Better Water for Better Coffee July 22 2013
At first look this may sound too obvious, but let’s face a hard truth. Most people make their coffee with faucet water, in many cases unfiltered tap water. The question is how much does that affect my morning cup of joe?
Coffee is more or less 98% water. Just as a chain is only as strong as its weakest link, coffee is only as good as its weakest ingredient. When you want a drink of water do you drink tap water? Through a filter or filter pitcher? Do you drink bottled water? Whatever your personal taste, if you would not drink the water by itself why would you use it in your coffee?
Tip #1: The water must taste good on its own.
If you have a water filtration system in place that is your best bet. Not only will you use this for coffee but for other beverages, cooking, etc. These systems filter out any unwanted odors or tastes, such as chlorine. Invest in yourself and you will thank me later. If you are not ready to take the plunge and buy a filtration system, start out with a filtered water pitcher. After using either of these for a short time tap water never tastes the same again.
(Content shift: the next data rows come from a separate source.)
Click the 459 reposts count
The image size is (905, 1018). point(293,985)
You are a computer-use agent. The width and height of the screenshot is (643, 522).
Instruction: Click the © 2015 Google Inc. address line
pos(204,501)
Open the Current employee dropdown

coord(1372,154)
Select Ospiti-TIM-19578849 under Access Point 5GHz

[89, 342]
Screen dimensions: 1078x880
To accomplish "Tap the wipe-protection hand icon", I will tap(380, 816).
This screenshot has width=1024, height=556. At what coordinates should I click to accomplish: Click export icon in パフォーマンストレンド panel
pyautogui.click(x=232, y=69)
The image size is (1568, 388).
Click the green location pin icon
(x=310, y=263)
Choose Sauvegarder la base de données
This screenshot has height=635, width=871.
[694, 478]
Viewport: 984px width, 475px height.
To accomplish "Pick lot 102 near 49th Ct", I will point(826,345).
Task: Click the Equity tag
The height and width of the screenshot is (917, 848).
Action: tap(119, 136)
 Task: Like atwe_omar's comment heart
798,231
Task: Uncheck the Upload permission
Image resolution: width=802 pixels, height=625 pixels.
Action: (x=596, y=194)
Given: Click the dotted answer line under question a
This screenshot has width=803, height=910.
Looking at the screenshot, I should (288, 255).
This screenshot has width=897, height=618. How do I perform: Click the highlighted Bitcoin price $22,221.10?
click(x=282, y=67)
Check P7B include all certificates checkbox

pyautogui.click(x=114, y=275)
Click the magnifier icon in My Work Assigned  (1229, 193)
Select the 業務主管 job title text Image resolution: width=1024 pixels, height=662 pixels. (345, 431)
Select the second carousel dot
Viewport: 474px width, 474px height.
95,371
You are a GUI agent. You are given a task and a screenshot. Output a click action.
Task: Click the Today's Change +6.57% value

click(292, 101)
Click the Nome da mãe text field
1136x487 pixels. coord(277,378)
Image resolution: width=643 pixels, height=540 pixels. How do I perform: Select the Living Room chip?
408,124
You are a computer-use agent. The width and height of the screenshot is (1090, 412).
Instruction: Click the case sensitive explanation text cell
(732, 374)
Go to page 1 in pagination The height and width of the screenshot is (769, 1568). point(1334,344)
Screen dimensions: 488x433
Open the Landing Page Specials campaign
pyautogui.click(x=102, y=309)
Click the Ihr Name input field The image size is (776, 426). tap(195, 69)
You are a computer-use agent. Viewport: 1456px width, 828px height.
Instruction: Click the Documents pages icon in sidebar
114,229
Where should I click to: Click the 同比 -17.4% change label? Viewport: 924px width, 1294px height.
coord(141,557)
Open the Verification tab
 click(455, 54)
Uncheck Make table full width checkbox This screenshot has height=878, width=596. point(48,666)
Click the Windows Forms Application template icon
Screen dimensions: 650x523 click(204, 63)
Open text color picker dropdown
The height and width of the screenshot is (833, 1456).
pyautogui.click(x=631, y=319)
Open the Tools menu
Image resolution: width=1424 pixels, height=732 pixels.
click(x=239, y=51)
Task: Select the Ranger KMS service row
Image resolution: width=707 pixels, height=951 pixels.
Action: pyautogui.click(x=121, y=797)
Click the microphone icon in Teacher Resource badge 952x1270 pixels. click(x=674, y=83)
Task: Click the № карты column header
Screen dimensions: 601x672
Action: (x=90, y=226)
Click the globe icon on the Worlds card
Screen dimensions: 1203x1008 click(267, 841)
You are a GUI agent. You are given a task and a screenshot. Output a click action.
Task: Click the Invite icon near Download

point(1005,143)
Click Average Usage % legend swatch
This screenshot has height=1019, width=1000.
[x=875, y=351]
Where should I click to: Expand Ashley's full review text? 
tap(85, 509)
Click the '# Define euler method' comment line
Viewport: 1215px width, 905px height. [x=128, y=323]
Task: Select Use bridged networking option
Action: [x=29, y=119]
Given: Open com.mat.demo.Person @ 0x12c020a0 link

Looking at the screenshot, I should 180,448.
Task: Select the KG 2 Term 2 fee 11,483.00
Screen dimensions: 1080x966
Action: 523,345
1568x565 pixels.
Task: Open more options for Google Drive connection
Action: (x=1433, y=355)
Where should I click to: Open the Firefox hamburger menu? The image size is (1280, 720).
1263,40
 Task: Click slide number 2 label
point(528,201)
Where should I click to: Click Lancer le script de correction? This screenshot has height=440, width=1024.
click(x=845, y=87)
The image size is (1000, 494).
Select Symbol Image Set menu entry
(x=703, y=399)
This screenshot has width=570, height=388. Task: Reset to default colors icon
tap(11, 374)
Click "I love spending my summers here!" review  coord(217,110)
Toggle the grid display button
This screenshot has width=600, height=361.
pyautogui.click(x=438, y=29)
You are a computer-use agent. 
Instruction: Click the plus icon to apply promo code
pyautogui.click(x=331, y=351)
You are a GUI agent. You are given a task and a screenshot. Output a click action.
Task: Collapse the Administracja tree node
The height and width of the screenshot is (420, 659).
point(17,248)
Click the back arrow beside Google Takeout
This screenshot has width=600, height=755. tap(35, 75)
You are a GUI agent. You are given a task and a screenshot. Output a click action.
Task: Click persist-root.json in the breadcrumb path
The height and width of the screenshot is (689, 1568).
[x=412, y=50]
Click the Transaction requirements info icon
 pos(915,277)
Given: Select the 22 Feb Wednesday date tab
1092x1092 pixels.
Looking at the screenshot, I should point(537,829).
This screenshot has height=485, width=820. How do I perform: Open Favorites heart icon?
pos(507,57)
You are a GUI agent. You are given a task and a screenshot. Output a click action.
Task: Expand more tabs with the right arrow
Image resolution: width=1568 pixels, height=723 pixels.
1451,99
Bottled water also makes for great coffee but is a little more expensive in the long run. Be sure you choose drinking water or spring water(see below). If you have a favorite brand then try using it for your next cup. Freely experiment with different brands and try to pick out the subtleties.
Tip #2: Don’t use mineral water or distilled water.
Water draws out the tasty goodness of the coffee and has to interact properly for a good tasting result. Mineral water is by definition hard water. With too much mineral content the water will not draw out enough of the solubles in your coffee. Distilled water is mineral free and thus has the opposite problem. Coffee will taste very bitter with distilled water as it dissolves every soluble compound.
Tip #3: Keep the oxygen in your water.
If you are using a manual brewer such as a Chemex, french press, or pour over remember these tips.
Water that sits too long will taste flat because it will be missing the dissolved air that makes it taste so good. Water that boils too long leads to a poor cup also. Remove the water from the heat just as it starts to boil. The proper water temperature also plays a role in your coffee taste. If it is too cool it will not extract enough flavor. Let it cool for a moment before pouring over the coffee and you will be in the recommended 195-205 degree Fahrenheit range. If you don’t have a thermometer just use this time to preheat your brewer and cup with some of the extra water.
Tip #4: Rinse and repeat.
Keep your coffee maker as clean as possible and remove old grinds from the coffee maker or brewer as soon as you finish. This will prevent bitterness from old grounds marring the next cup. Coffee is a part of most American’s daily routine. Enjoy it! Make it an event. Keep your coffee from being routine and treat yourself to a cup of goodness, elixir of joy, wine of the bean or whatever your favorite name is for a good cup of coffee.